■ **Excerpt**:
** BEGIN **
Show Notes
Why Building Telemetry Matters More Than Most Teams Realize
This episode of Built, Wired, and Secured examines a problem that hits many commercial properties: critical building signals exist, but they are scattered across disconnected systems and separate vendor portals. The conversation opens with a vivid scenario many operators can picture immediately. A winter morning begins with backup power warnings, elevator fault codes, and tenant reports of intermittent outages. The issue is not a total lack of data. It is the opposite. The building is producing useful information, but no one is correlating it fast enough to stop a cascading failure.
That framing sets up the episode’s central argument: building telemetry should be treated as an operational asset. When organizations connect and govern the right signals, they can shorten outages, improve incident response, reduce confusion, and protect tenant trust.
What Counts as Building Telemetry
The discussion defines building telemetry broadly as the operational signals emitted by the systems that keep a property functioning. These are not abstract analytics. They are concrete inputs that already exist across most buildings, including:
- Access control logs and badge events
- HVAC temperatures and set point changes
- UPS and power quality alarms
- Elevator fault codes
- Smoke and fire panel statuses
- Water leak sensors
- Edge device heartbeats
Each stream has value on its own. The larger opportunity comes when multiple signals are reviewed together. A single alarm may look routine. Several aligned events across systems can reveal a developing outage, a safety issue, or a security concern much earlier.
Why Telemetry Gets Fragmented
Michael Harrington explains that fragmentation usually happens for three practical reasons. First, vendor stacks create separation. Contractors deliver systems with their own portals and their own ways of storing or exposing data. Second, organizations divide ownership by department. Facilities may own HVAC, IT may own networked sensors, and security may own access control. In that model, no one owns telemetry as a product. Third, budget and timeline pressure often push integration work to the bottom of the list.
The result is a blind spot around cross-system failure. Teams can see pieces of the event but miss the overall pattern. That makes it harder to answer a critical operational question quickly: what breaks if this goes down? Without that understanding, decision makers struggle to prioritize fixes, escalations, and investments.
The Trade-Offs: Visibility, Privacy, and Noise
The episode does not argue for collecting everything and showing it to everyone. Instead, it presents a disciplined approach to balancing visibility with privacy and operational usefulness.
The starting point is intent. Teams should ask who needs a given data stream and why. For example, tenant access logs may be necessary for incident response, but they may not belong in day-to-day analytics dashboards. That distinction matters because it shapes access controls and anonymization decisions.
The conversation also emphasizes signal value and latency. Not every feed needs the same timing. An HVAC temperature update every 15 minutes may be acceptable for comfort trends, but it will not help much during a fast-moving electrical event. Power quality and UPS alarms, by contrast, need near real-time visibility.
Finally, the episode addresses alert fatigue directly. More data does not automatically lead to better decisions. Aggregation, thresholding, and defined escalation policies are necessary to reduce noise and keep the important signals visible.
** END **
■ **Given exercise 1**: In the listing, swap "location" for "position" in the lines from the one containing "Identify the location of tidy." up to and including the one containing "overcome is located at coordinates (103, 56).", leaving everything else unchanged, and give back only those lines.
The listing that comes next has no connection to the show notes.

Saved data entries
** BEGIN **
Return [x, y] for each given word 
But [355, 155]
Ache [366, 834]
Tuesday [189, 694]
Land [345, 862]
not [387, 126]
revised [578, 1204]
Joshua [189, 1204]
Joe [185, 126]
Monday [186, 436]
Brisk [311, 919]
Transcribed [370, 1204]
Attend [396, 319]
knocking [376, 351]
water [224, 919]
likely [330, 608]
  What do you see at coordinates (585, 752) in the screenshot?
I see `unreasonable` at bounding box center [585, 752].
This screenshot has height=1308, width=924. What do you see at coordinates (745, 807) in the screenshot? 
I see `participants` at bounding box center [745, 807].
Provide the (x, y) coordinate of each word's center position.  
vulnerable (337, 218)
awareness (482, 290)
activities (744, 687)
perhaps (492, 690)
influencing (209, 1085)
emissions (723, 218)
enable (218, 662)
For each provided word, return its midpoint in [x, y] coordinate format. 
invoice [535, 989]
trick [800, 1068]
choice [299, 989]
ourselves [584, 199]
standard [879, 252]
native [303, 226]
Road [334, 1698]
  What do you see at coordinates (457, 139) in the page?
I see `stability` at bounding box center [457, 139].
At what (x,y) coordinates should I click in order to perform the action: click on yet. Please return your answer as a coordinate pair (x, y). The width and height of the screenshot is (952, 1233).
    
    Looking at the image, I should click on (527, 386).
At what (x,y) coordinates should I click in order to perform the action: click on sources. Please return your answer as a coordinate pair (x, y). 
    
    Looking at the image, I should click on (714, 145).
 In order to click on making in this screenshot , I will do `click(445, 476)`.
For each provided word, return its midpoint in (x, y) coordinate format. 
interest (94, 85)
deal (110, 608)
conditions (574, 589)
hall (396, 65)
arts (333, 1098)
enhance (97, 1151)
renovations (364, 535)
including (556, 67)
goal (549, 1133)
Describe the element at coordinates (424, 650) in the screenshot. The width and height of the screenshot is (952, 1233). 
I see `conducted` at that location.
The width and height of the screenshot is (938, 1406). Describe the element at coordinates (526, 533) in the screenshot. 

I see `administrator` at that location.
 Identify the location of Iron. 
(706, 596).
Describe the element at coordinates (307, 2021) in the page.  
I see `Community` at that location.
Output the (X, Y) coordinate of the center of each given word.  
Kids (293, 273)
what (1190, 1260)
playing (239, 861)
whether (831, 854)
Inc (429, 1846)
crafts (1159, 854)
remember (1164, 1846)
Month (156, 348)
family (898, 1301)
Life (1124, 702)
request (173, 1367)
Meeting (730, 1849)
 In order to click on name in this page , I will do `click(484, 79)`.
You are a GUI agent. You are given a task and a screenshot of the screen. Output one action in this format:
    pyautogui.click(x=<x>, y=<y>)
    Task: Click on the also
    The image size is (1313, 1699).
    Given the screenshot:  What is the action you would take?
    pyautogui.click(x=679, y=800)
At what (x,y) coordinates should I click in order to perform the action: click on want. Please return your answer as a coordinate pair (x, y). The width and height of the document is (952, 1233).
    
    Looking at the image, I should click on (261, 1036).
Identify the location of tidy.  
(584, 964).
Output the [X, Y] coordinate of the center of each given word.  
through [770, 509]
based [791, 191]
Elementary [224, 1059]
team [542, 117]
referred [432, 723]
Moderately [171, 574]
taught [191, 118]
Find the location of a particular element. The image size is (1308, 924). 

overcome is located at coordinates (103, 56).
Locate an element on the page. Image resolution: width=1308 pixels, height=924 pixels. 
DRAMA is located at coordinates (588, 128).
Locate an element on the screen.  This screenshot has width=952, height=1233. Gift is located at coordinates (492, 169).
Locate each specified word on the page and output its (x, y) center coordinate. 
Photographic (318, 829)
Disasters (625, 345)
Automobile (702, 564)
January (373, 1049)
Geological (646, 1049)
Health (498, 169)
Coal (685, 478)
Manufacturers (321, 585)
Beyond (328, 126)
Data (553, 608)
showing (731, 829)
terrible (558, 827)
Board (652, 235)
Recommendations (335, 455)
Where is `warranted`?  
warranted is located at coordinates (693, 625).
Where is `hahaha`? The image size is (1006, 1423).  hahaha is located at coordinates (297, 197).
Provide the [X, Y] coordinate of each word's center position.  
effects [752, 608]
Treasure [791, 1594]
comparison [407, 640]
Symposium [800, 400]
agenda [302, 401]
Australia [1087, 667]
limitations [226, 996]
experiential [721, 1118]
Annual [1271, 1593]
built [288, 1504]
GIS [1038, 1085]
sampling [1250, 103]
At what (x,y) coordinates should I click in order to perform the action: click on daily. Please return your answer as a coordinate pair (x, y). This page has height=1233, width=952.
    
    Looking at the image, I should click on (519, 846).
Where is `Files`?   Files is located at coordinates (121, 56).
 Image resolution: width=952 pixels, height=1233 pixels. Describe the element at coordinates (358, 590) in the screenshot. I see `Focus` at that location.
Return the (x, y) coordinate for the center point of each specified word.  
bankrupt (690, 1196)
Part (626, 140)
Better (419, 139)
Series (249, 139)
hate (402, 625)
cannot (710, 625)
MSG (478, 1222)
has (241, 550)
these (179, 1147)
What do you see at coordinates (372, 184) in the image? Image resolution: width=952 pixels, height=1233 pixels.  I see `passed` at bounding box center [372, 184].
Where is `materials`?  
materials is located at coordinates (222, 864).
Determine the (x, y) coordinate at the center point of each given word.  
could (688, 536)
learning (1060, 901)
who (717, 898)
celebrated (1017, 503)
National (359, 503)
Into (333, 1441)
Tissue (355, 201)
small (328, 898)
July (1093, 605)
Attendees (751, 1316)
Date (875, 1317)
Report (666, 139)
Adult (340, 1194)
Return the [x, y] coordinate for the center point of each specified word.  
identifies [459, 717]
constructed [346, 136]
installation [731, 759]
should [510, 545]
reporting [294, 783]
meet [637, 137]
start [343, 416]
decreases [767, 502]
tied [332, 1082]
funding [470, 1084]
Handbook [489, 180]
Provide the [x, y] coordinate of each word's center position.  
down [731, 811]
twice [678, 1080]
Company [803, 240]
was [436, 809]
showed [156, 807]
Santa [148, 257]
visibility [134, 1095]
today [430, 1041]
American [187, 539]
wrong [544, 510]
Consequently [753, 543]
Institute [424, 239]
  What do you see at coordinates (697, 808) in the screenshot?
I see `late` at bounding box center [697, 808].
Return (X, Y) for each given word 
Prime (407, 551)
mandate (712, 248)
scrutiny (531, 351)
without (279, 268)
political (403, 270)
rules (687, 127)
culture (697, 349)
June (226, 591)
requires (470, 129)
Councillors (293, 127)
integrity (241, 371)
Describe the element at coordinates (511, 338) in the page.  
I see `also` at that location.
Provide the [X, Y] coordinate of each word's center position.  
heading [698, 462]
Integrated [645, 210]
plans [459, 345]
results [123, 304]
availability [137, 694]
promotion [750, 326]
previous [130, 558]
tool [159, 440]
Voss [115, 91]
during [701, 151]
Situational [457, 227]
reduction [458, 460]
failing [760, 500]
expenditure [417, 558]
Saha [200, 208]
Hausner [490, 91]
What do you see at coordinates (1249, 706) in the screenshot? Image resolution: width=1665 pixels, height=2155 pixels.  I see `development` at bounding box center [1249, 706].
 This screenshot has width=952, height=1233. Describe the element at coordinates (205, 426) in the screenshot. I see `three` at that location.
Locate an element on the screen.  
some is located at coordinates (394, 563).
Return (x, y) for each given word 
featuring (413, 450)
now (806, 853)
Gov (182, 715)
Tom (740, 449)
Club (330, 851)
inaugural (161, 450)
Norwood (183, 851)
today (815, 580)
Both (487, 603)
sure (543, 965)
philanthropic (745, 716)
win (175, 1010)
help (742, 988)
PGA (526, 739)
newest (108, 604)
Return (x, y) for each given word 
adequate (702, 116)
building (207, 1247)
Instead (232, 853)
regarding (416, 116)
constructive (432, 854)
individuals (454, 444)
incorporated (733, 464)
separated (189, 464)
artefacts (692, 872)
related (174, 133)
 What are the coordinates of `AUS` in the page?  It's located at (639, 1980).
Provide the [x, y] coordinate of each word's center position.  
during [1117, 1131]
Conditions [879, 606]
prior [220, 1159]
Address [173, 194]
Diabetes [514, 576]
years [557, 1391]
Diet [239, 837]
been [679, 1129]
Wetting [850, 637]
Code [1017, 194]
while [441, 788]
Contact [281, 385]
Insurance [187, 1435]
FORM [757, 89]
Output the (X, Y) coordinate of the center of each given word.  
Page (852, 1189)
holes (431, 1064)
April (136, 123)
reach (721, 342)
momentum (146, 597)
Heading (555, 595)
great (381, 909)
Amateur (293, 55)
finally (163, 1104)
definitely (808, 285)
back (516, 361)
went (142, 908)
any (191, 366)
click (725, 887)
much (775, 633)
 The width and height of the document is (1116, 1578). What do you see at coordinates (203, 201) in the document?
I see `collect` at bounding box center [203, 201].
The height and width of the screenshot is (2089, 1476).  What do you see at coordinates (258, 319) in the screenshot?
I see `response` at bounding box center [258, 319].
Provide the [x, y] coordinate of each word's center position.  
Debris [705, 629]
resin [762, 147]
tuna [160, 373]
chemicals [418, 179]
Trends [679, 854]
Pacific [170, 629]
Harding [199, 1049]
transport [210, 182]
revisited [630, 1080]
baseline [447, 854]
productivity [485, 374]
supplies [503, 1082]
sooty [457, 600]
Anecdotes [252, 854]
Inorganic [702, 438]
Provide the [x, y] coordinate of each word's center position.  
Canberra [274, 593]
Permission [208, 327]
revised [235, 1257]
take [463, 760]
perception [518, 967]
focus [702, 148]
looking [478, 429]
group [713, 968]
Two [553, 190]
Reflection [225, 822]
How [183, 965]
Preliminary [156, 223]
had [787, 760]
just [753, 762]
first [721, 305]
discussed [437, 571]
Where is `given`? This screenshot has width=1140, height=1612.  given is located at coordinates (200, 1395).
** END **
■ **Given exercise 2**: Print the passage of the show notes on building telemetry from "The Trade-Offs: Visibility, Privacy, and" up to and including "and operational usefulness." word for word.

■ **Correct response 1**:
Identify the position of tidy.  
(584, 964).
Output the [X, Y] coordinate of the center of each given word.  
through [770, 509]
based [791, 191]
Elementary [224, 1059]
team [542, 117]
referred [432, 723]
Moderately [171, 574]
taught [191, 118]
Find the position of a particular element. The image size is (1308, 924). 

overcome is located at coordinates (103, 56).

■ **Correct response 2**:
The Trade-Offs: Visibility, Privacy, and Noise
The episode does not argue for collecting everything and showing it to everyone. Instead, it presents a disciplined approach to balancing visibility with privacy and operational usefulness.